→ **Material for the task**
========
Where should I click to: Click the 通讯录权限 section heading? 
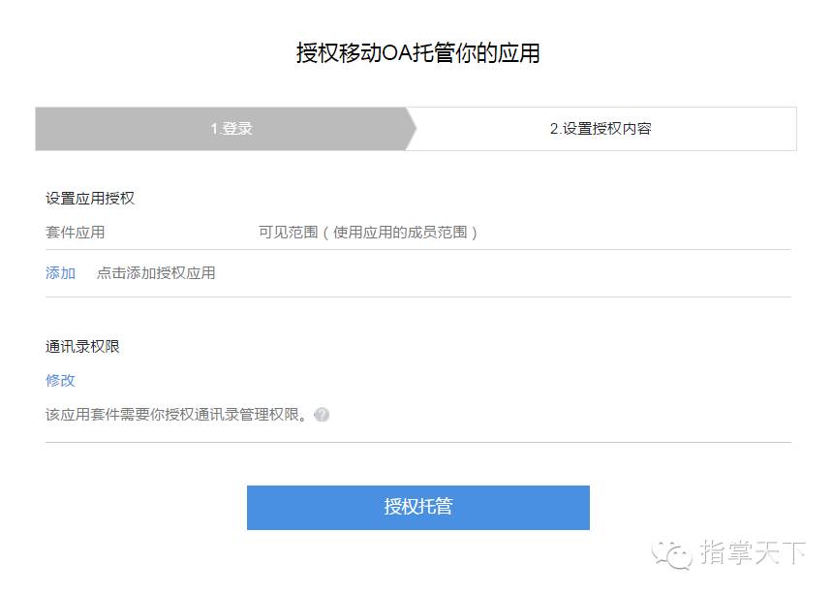click(x=82, y=347)
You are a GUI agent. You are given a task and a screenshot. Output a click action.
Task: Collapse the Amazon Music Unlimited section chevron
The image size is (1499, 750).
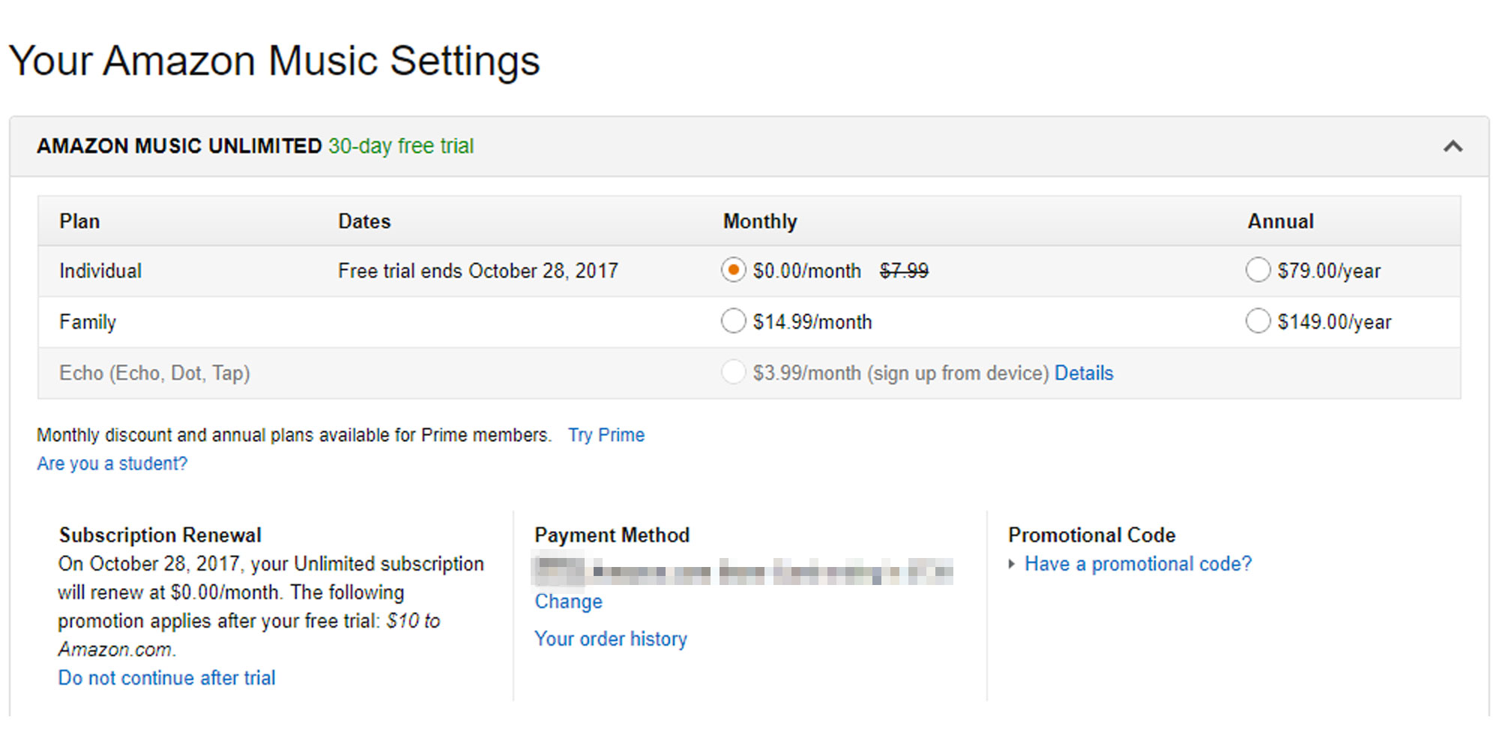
========
→ **Task to carry out**
Without the images, write out all of the records exactly.

→ **Written solution**
Where should I click to: Click the 通讯录权限 section heading? 
click(x=82, y=347)
You are a GUI agent. You are given a task and a screenshot. Output a click action.
Task: Collapse the Amazon Music Unlimited section chevron
The image size is (1499, 750).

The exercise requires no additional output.